*Task description*. Looking at each line of the data below, tally those that contain the word "agent" and give only the total.

*Stored data entries*.
::::::

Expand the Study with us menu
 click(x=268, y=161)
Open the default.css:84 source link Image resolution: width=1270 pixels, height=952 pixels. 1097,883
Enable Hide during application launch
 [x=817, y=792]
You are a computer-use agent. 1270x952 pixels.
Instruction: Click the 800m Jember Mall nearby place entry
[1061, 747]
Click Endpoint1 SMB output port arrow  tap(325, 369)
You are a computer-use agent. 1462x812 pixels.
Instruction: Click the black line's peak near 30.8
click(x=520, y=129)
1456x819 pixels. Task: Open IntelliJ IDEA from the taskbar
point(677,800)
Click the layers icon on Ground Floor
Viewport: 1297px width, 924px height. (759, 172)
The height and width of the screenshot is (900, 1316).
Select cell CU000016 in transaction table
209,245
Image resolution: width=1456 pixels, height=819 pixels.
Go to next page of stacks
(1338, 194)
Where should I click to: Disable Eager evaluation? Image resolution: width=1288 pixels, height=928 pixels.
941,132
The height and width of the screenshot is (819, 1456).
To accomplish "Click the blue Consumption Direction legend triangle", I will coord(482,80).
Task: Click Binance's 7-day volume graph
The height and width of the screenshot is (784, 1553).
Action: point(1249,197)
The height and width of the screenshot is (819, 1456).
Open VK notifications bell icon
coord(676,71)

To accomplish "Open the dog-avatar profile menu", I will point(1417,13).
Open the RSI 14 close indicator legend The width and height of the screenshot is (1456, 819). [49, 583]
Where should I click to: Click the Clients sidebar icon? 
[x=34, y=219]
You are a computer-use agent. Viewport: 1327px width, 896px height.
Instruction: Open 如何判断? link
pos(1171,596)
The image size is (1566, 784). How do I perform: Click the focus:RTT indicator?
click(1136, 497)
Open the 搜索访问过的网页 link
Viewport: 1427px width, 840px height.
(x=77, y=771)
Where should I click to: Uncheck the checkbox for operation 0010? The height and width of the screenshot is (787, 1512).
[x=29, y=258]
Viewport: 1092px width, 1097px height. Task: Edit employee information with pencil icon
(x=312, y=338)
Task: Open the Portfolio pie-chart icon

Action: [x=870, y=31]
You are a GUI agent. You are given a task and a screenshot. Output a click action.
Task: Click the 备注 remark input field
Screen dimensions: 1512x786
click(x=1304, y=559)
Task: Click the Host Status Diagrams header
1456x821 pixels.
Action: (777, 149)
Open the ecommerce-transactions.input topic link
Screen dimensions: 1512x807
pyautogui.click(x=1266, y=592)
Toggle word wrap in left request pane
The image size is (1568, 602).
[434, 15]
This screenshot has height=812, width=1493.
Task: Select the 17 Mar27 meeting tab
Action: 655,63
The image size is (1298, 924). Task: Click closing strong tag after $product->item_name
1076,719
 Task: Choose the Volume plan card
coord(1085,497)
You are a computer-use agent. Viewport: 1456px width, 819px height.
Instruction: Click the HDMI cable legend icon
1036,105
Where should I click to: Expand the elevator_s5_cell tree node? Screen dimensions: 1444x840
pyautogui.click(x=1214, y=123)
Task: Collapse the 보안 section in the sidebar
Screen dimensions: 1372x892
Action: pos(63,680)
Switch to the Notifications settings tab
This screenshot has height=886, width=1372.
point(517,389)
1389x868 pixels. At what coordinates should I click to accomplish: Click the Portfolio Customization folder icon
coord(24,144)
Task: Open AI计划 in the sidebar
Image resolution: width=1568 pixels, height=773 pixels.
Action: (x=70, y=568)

::::::

*Task result*. 5